/ 11 December 2001

Zola buds no more

In the past decade there have been few arrivals on the entertainment scene that have had as swift and meteoric a rise as Zola. In eight months he has starred in this year’s best TV series, Yizo Yizo, and he has released a debut album, Umdlwembe (Stray Dog) that has sold 95 000 copies. He has added to that a TV talk show and a chat slot on Metro FM’s Glen Lewis Show. Yet he does not seem to believe it is all happening too fast.

“I have been at this for some eight years now as an amateur performer, hanging around the Market Theatre looking for a job,” he says of his period as a stage actor. “When you are on stage you do not believe in TV — the stage is possessive.”

Zola broke away from his stage ambitions last year when he took over the role of Papa Action in the second series of Yizo Yizo from Ronnie Nyakale.

It was Nyakale who portrayed Papa Action as a marauding thug terrorising the children of Supatsela High.
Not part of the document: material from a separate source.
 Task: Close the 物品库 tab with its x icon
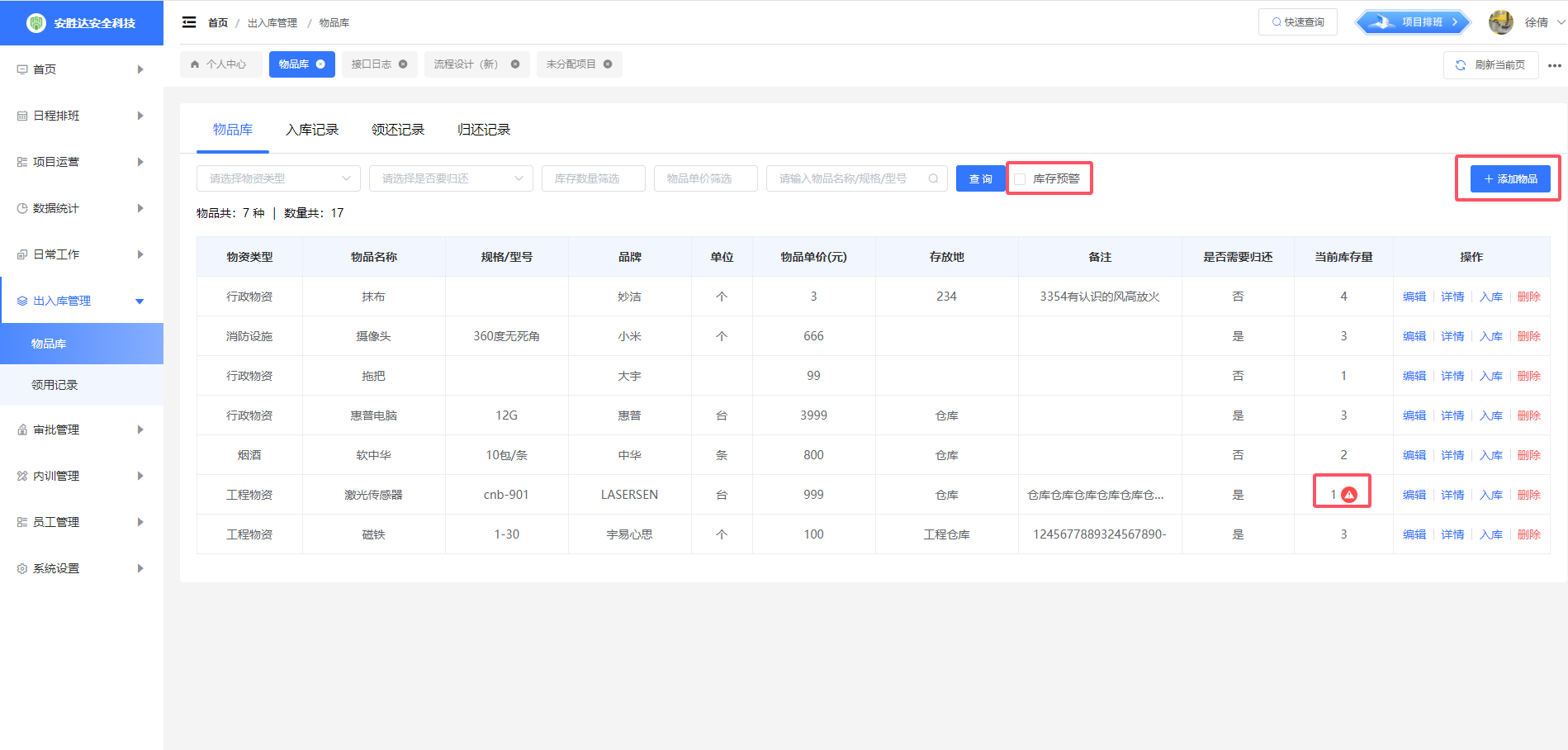click(x=320, y=64)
He callously executed rape and hijacking scenes and made Papa Action a figure to loath and fear.

In the second series, Papa Action spent the entire series in jail, making a few, lengthy appearances in about five of the 13 episodes, and fading out as the storyline worked towards a happy ending.

Zola took the character and imbued it with thuggish aura and seized the moment to emerge, in the short term at least, as the most visible icon to come out of the series.
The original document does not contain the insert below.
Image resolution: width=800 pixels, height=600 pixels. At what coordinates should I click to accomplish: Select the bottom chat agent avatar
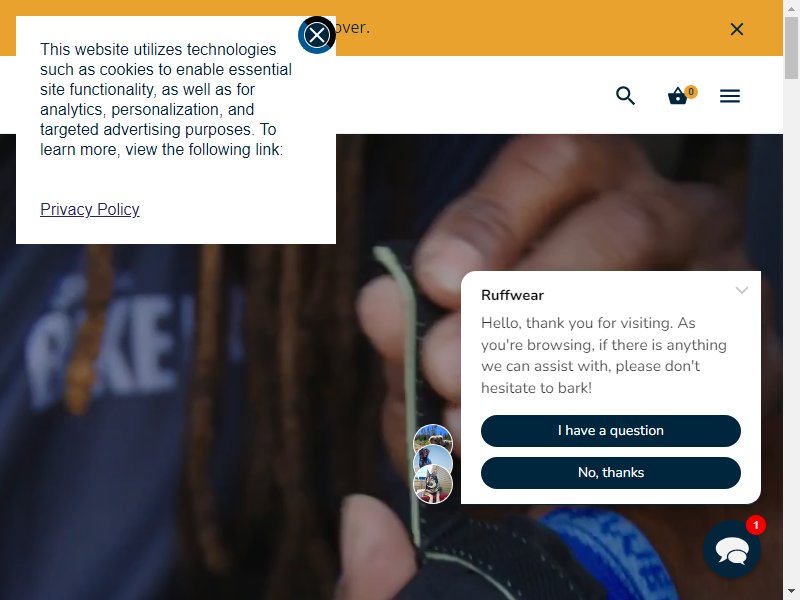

On his debut CD, Zola enlisted the services of respected producer Kaybee to produce a work with lyrics drawn from rich and diverse sources. From his upbringing in KwaZulu-Natal (Durban, Stanger and Madadeni in Newcastle) he picked up deep Zulu and folklore. “I moved there to escape political upheaval in Zola [the suburb in Soweto]. Now I can speak proper Zulu, tsotsitaal and English. But it was not easy — being away from my mother at an early age was tough.”

His mother is a Zionist preacher who instilled a religious streak in his outlook. It comes through in a song on the album called Mzioni. There are times when he includes seemingly unneeded elements. For example, a phrase from R&B star Ginuwine: “Even though I am on TV I am still the same old G.”

Speaking of the African-American experience, Zola says: “I identify with those guys because they also came through hardships in the projects and produced engineers and doctors”. A tad unconvincing, I’d say.

The work comes out with mixed messages, at one moment celebrating thug life in the ghetto and at the next singing praises to the lord. “First, I am not a holy, holy person and I have to point out bad elements lurking in society. Also, I do not believe I can call myself a Christian. I am just a believer,” he says of this inherent contradiction, adding, “I have always been concerned about identity.”

The identity he remains concerned about has been denounced as pandering to the popularity and notoriety of the township suburb of Zola, and latching on to the name. “I have been using the name since I was an amateur performer alongside members of Chiskop and hassling M’du Masilela for a recording deal.”

His best lyrical performance though was in Yizo Yizo where, in a scene at the back of a police car, he broke into an impromptu tribute to his mother that appeared to ape Tupac Shakur’s Dear Mama and local DJ Oscar Mdlongwa’s Mama Wami.

Zola’s talk show initiation has not been easy. He started out being limited, sometimes failing to distinguish between his role as an objective mediator who assesses different viewpoints and, through no fault of his own, the celebrity who allows his persona to gloss over the argument and wallow in applause.

He has not forgotten the struggles of thespians, though, and uses his celluloid platform to invite on to his show groups such as the Alexandra theatre group Izishoshovu.

The talk show has also earned him the privilege of being immortalised in graffiti along Empire Road in Johannesburg.

The kwaito masses have rewarded him with three Metro FM Music Awards and have voted three of his songs — Ghetto Fabulous, Ghetto Scandalous and Umdlwembe — on to the Castle Loud Top 20.